The Q Clothing Closet served the transgender and gender-nonconforming students on campus and anyone else in need of free clothing, shoes or accessories on March 5.
The pop-up was held in Fresno State’s Thomas Building and provided casual clothing for students who can’t afford it, the ones who have no transportation or may not feel safe shopping in public.
The center was created in 2017, built off of donations and partnerships with Fresno State’s Career Development Center. The pop-up happens three times a semester. Shoes, pants, dresses, accessories, unused makeup, underwear and transgender resources are free to any students and community members.
“We are just trying to find clothes that we’re comfortable in, regardless of our size and the shapes of our bodies,” said Fresno State student Daniel Love, who has transitioned from female to male. “This is the only place on campus where people feel comfortable and included. They don’t have to worry about their gender identity or sexual orientation.”
Love said he slowly figured out his gender identity and sexual orientation, describing the pop-up as the most inclusive place with all the resources that students can possibly need.
Fresno State student Kiana Medina is the graduate coordinator of the Cross Cultural and Gender Center.
“This program is like my baby,” Medina said.
Thinking about a student’s needs and how they can be as successful as possible is of most importance to the Q Closet. Many students are wearing clothes that don’t fit or conform to their gender identity.
Medina said clothing can be a barrier for students’ success, especially if they are transgender or nonconforming.
“If students are starting their closet from the bottom up, with clothes that match their gender identity, that is a lot of clothes that you have to build,” Medina said. “Food insecurity is a huge issue on campus, if we have this huge population of students who can’t feed themselves, how do we expect them to clothe themselves?”
There is a five-item limit each time a student comes in, no matter how many times the student comes in during the semester.
At checkout, a student ID is used for data purposes.

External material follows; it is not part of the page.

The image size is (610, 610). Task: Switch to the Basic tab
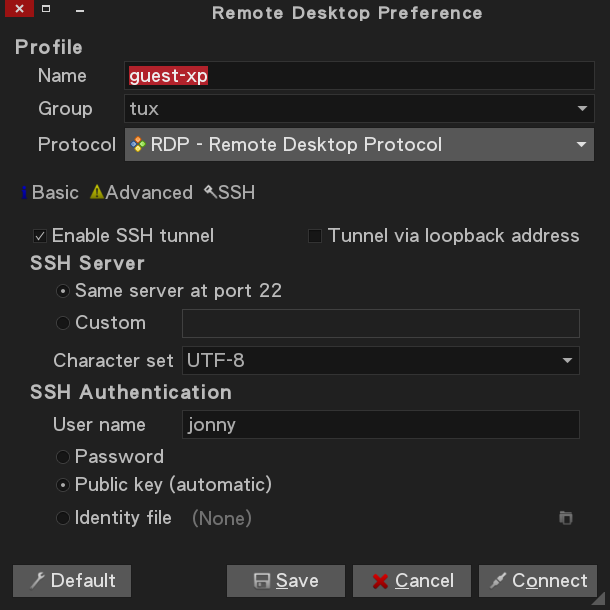(51, 193)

There is an anonymous option if the individual is not a student or if you do not feel comfortable swiping in. They would then take an assessment to describe that person’s needs.
The assessment shows 97 percent of the individuals who come into the space have reported having clothing insecurity, and 45 percent of them identify as LGBTQ+.

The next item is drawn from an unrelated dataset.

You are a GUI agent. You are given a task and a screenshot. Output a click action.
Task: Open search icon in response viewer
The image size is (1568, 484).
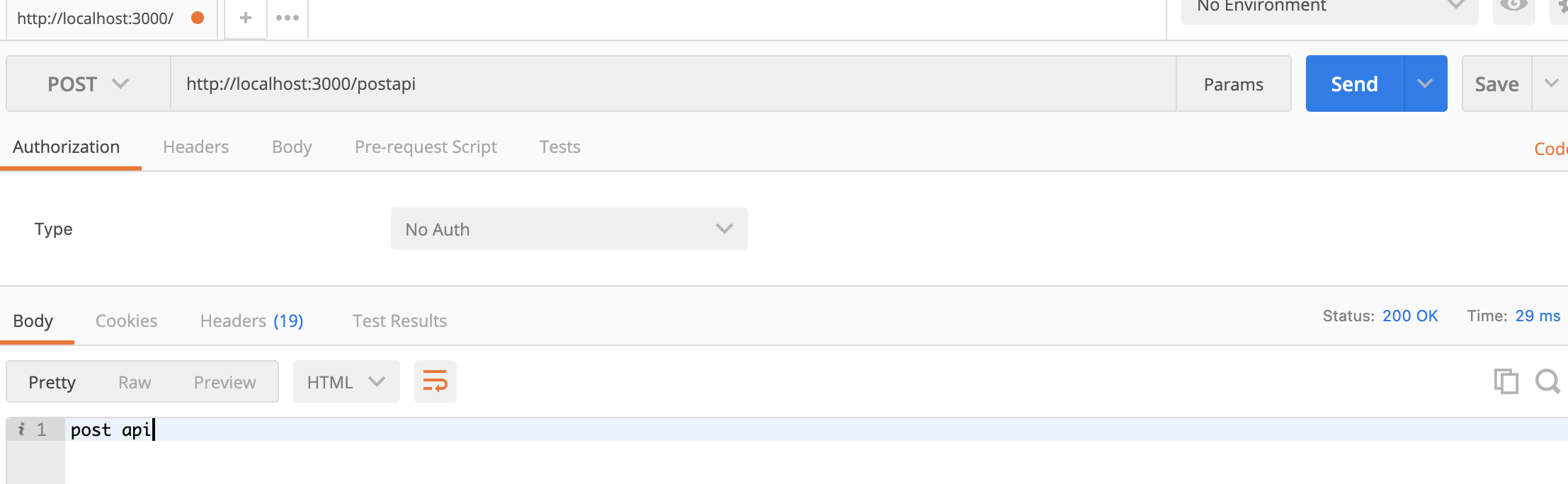click(1547, 381)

The program is partnered with Fresno EOC Sanctuary LGBTQ Resource Center for anyone who may have a transportation issue. There is a bus for individuals in Downtown Fresno that provides free transportation. Community members can come to the Q Clothing Closet for every single pop-up.
“A lot of the time when we talk about basic needs, we leave out this basic need for this community,” said Medina, who pointed out that many students are physically unable to shop due to stress, fear and the anxiety of public shopping.